Assigned task: Copy out each line of the data that holds the string "computer".

─── Provided data

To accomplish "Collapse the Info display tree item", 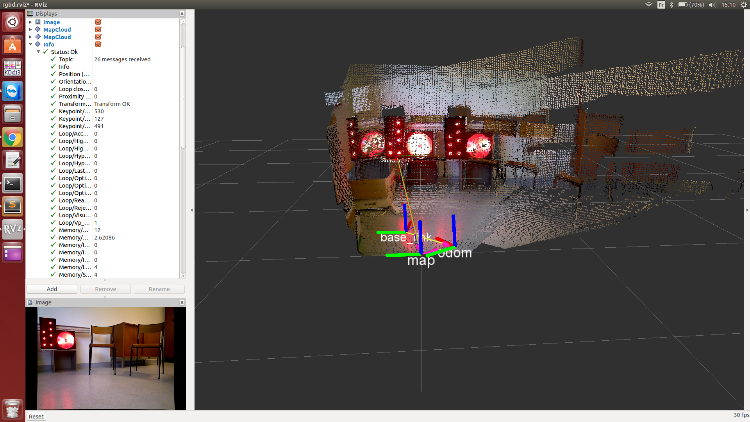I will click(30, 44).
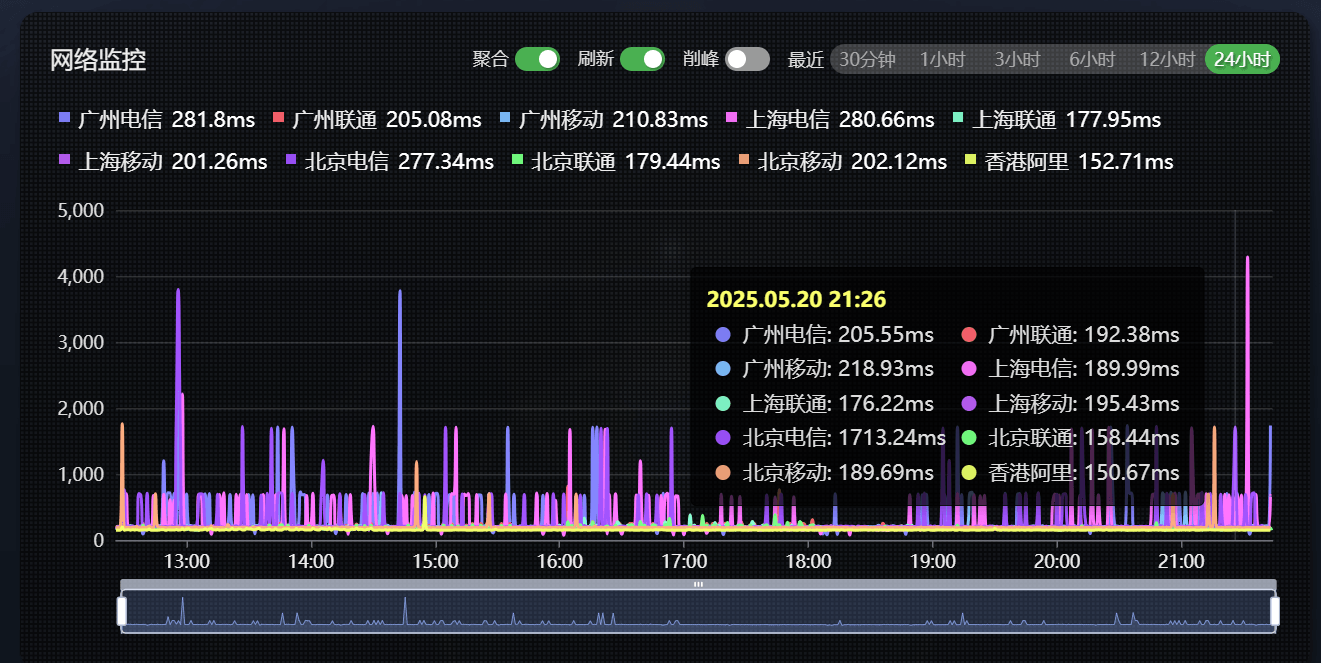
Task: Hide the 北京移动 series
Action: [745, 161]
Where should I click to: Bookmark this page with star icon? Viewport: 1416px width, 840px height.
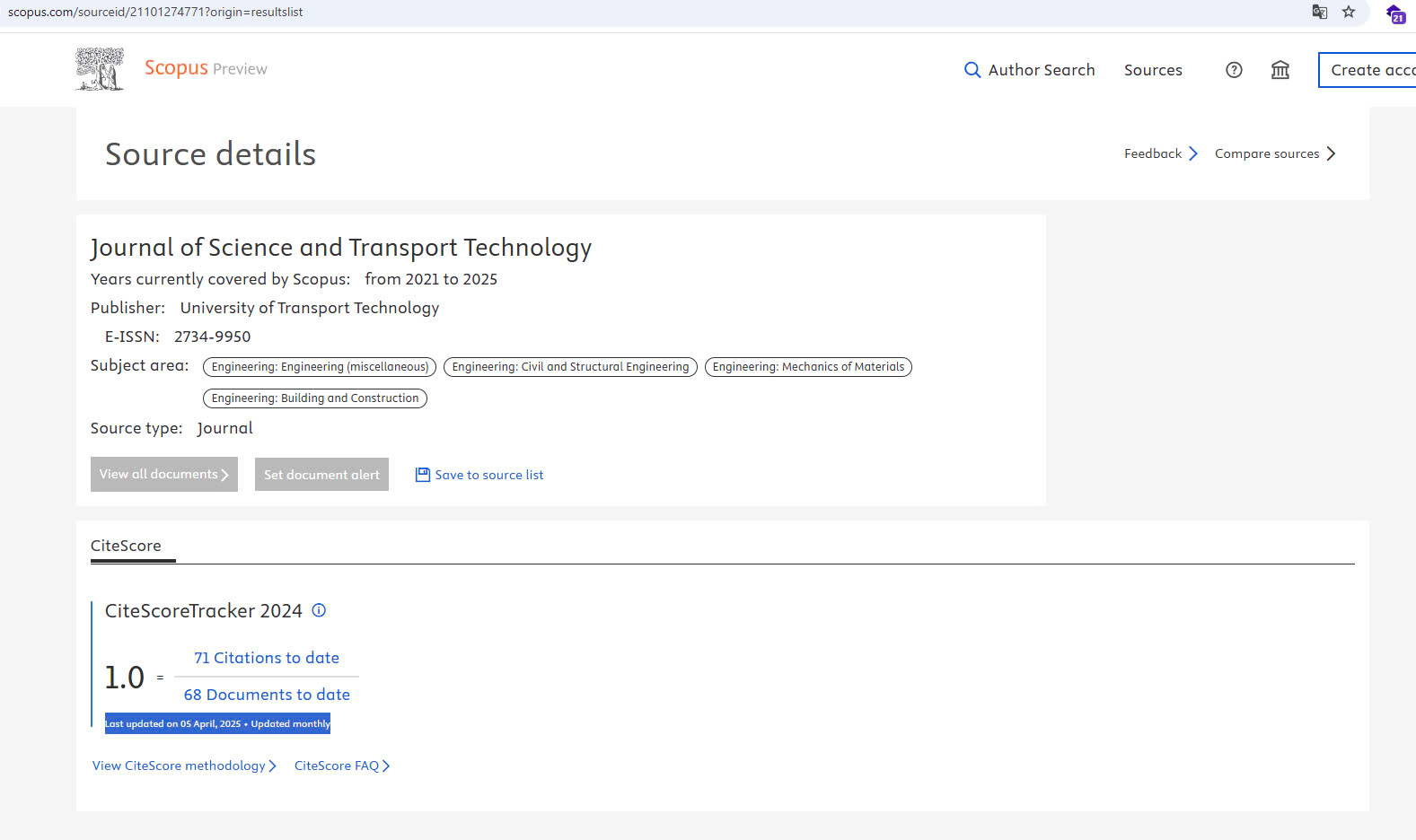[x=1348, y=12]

──────
─── Provided data

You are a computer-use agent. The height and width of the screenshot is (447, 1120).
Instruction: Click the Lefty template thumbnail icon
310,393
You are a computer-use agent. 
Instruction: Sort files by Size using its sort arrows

──────

Exercise solution:
You are a computer-use agent. The height and width of the screenshot is (447, 1120).
You are a computer-use agent. 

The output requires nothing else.